Figure 1: — Training a classifier for detecting *RB1*-impaired tumors using Cancer Cell Line Encyclopedia (CCLE) data. A) t-SNE embedding of CCLE cell lines colored by number of DNA alterations in *RB1*. Embedding was constructed based on expression levels of the 186 genes found to be differentially expressed between *RB1*-impaired and *RB1*-intact cell lines. Cell lines with 2 DNA alterations in *RB1* map to similar parts of the embedding, suggesting these 186 genes in aggregate are useful for differentiating between *RB1*-impaired and *RB1*-intact cancers. B) Heatmap visualizing expression values of 186 genes (rows) in 951 CCLE cell lines (columns). Cell lines are ordered from left to right in terms of increasing RBS score, where high RBS score denotes impaired *RB1*. Orange represents high expression and blue represents low expression.

The expression values of the 186 genes nominated as described above were then used in a supervised learning approach (PAM) to compute a RBS score for predicting RB1 loss. The model was trained using the gene expression profiles of CCLE cell lines with known RB1 status (i.e., RB1-loss vs. RB1-intact). The model identified 144 genes whose expression values were most predictive of RB1 status – these genes were used compute the final RBS score (Figure 1B, Supplementary Table 1B). RB1 and CCND1 were among the genes expressed at relatively low levels in RB1-loss samples, while CDKN2A was among the genes expressed at relatively high levels in RB1-loss samples. This was consistent with prior studies which found a high ratio of CDKN2A to CCND1 expression to be associated with RB1-loss in multiple cancer types^27,28. Since we noticed that prior RB1 gene sets and gene signatures largely consisted of cell proliferation genes, we assessed the association between RBS and a previously published cell proliferation activity score²⁹. While a previously published RB1 loss signature¹⁴ was found to be strongly correlated with the cell proliferation score (r=0.93), we found that RBS was only weakly correlated with the cell proliferation score (r=0.03). These findings suggested that RBS was not a surrogate marker for cell proliferation and was potentially more specific to RB1 loss than existing signatures. Moreover, Enrichr pathway enrichment analysis revealed that RBS was enriched for genes not only in the cyclin D – CDK4/6 and cell cycle-related pathways but also in the DNA damage response and TP53 signaling pathways (Supplementary Table 2). Altogether, these results were consistent with recent literature that suggests RB1 may play a role in processes other than cell-cycle control³⁰.
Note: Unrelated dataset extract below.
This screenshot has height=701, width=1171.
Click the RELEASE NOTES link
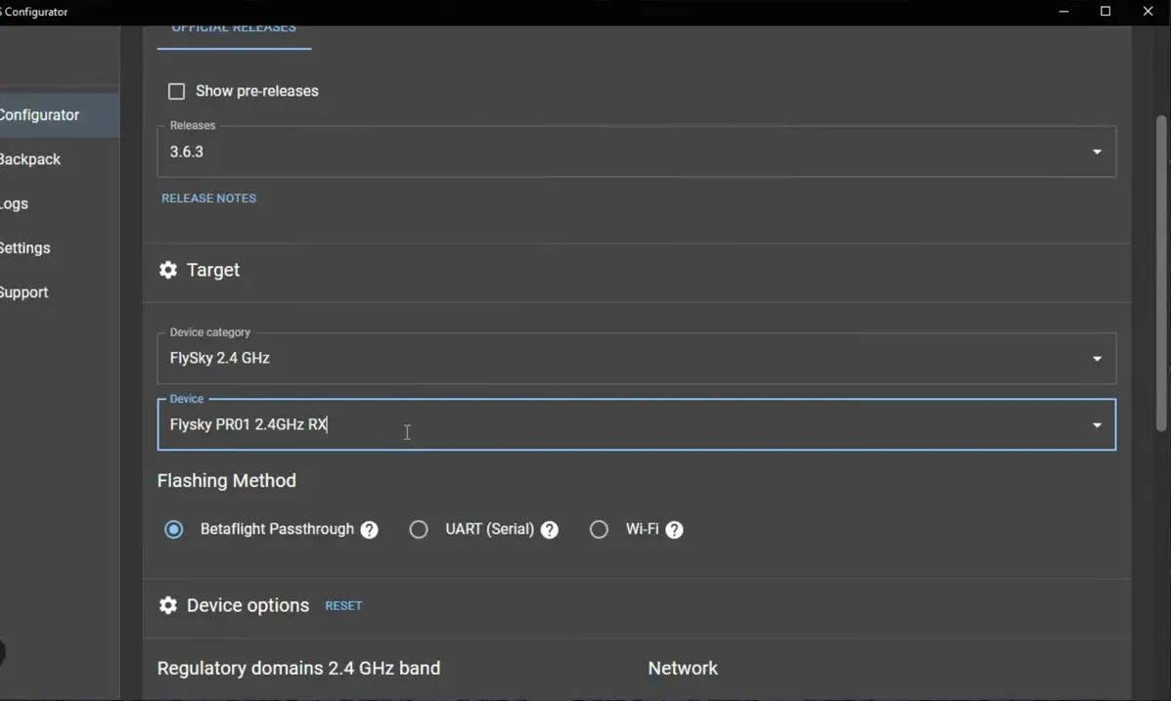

To validate RBS as an accurate model for predicting bi-allelic RB1 loss, we used the TCGA Pan-Cancer atlas expression dataset containing RNA expression data for 11,007 tumors spanning 33 cancer types with known mutation and copy number annotations. 698 of these samples were annotated as having two or more RB1 DNA alterations [559 had deep deletion (CN-2), 89 had shallow deletion with mutation (CN-1/mut), and 50 had two or more mutations with no deletions], 1,514 as having one RB1 alteration [1,332 with shallow deletion and no mutation (CN-1/no-mut), and 182 with one mutation and no deletions (CN-0/mut)] and 7,727 as having no RB1 DNA alterations. RBS achieved an AUC of 0.89 for predicting RB1 bi-allelic loss in this validation set – far superior to an AUC of 0.66 achieved by applying the leading existing RB1-loss signature¹⁴ to the same dataset (Figure 2A–B). RBS also outperformed a predictive model based solely on the ratio of CDKN2A to CCND1 expression (AUC=0.72), which was previously reported to be associated with RB1 loss. Genes including CAMK2N2, CDKN2A, and GPR137C were positively correlated with RBS score (i.e., high expression in RB1 loss) while genes including MED4 and RB1 were most negatively correlated with RBS score (Figure 2C).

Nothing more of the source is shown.